Prompt:
Where the word "screenshot" shows up in the entries below, please copy the whole line.

Data extracts:

"""

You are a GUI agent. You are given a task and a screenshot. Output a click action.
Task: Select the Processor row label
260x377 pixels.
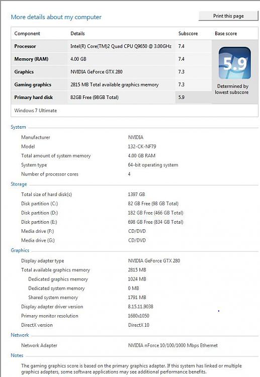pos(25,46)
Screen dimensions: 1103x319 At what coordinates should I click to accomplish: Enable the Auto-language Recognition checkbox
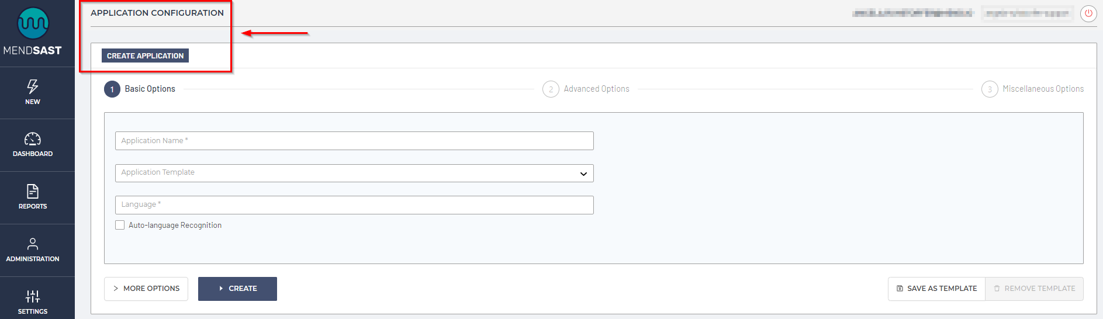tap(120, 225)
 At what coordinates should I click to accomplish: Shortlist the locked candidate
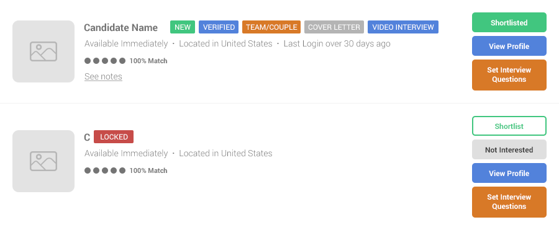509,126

"""
"""

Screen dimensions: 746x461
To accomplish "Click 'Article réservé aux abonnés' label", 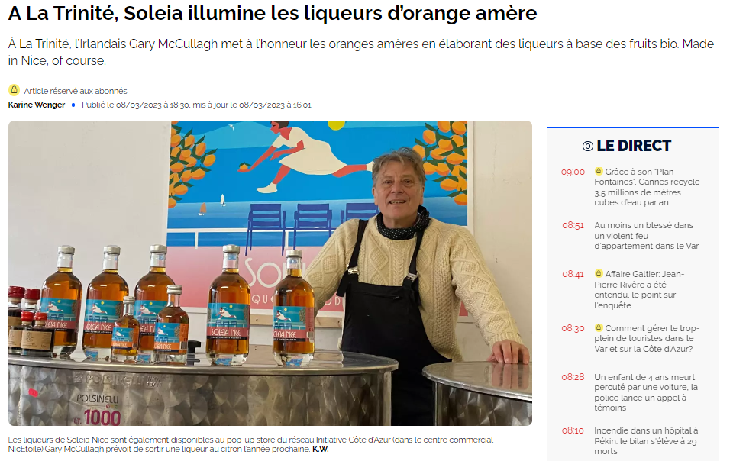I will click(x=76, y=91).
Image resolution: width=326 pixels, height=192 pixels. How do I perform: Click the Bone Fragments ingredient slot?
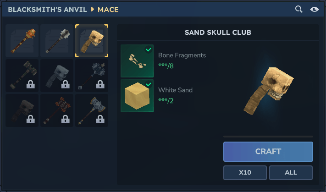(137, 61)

"""
"""

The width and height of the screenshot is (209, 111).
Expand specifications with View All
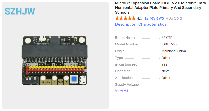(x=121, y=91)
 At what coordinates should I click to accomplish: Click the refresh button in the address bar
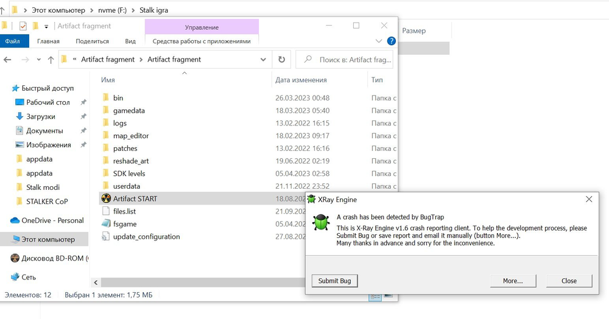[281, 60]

"""

Exercise solution:
You are a GUI agent. You are given a task and a screenshot. Output a click action.
The width and height of the screenshot is (209, 111).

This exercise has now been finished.